Hopper E.K. & Olivet J., Trauma-Informed Care For Street-Involved Youth. In: Mental Health & Addictions Interventions for Youth Experiencing Homelessness: Practical Strategies for Front-line Providers 1st ed. Canada: Canadian Observatory on Homelessness Press. 2018: 45-58

  • This newly published chapter on Trauma-Informed Care for Street Youth has a broad overview, as well as recently collected data that give excellent context of the necessity for well-defined trauma-informed services. In development of these services, the authors emphasize establishing systems of care, self-care and self-awareness in order to prevent further traumatization, re-traumatization and provider burnout. What I found most impactful was the layout of common themes that “make or break” trauma-informed services. In order to establish effectiveness and sustainability, many of these themes rely upon holistic training and open communication with staff.

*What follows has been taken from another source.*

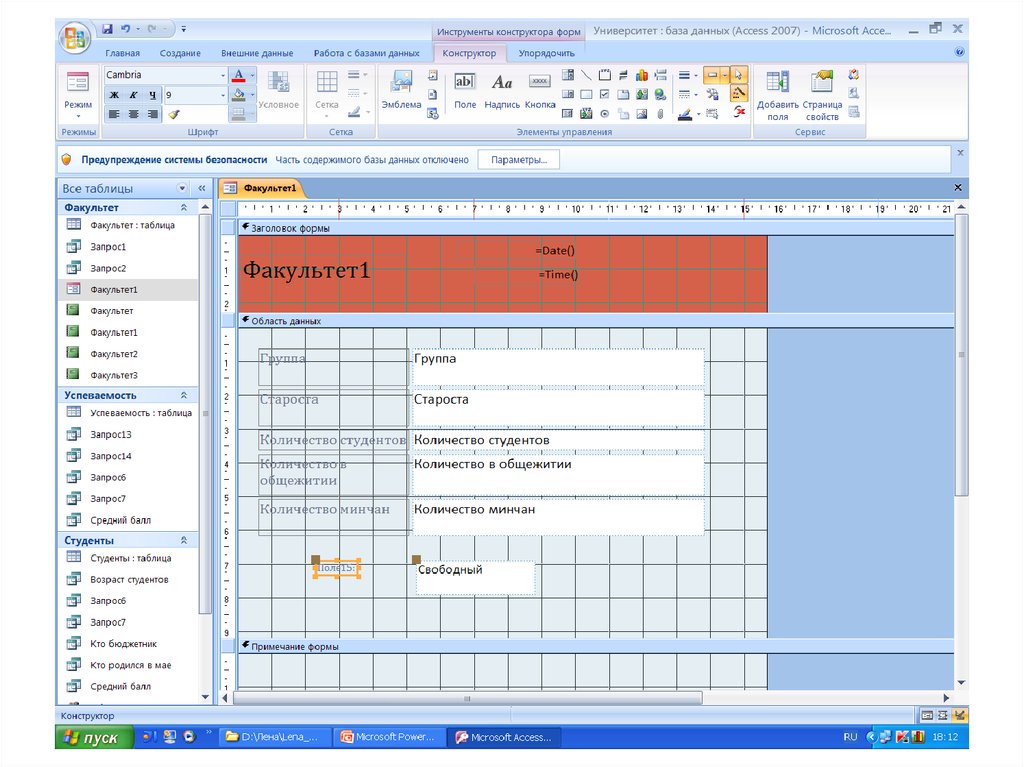
Task: Click the Параметры... security warning button
Action: [518, 160]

  • To put it succinctly, each trained staff member has to understand the “why” behind a youth’s behavior, in terms of their emotional development stage, as well as the way that past trauma has biologically affected them. With this fundamental knowledge, trauma-informed services and interpersonal care become more smooth and allow for the minimization of negative interactions and relationships.

  • While much of this information overlaps with the larger strengths of good homeless youth services, the implementation of frameworks such as ARC or TARGET are important for program reflection and improvement over time.

Hopper, E., L Bassuk, E., & Olivet, J. (2010). Shelter from the storm: Trauma-informed care in homelessness services settings. The Open Health Services and Policy Journal, 3(1).

  • This paper is an excellent launching-off point for the Trauma-Informed Care bibliography, as a whole. It is very thorough in developing its case for the thorough and thoughtful development of trauma-informed care models into homelessness services. First, the authors take time to analyze the smattering of definitions of what constitutes ‘trauma-informed care’, and layout what is and is not included in each major organization’s definition. This allows us as readers to understand common principles, and to move forward from that meeting points.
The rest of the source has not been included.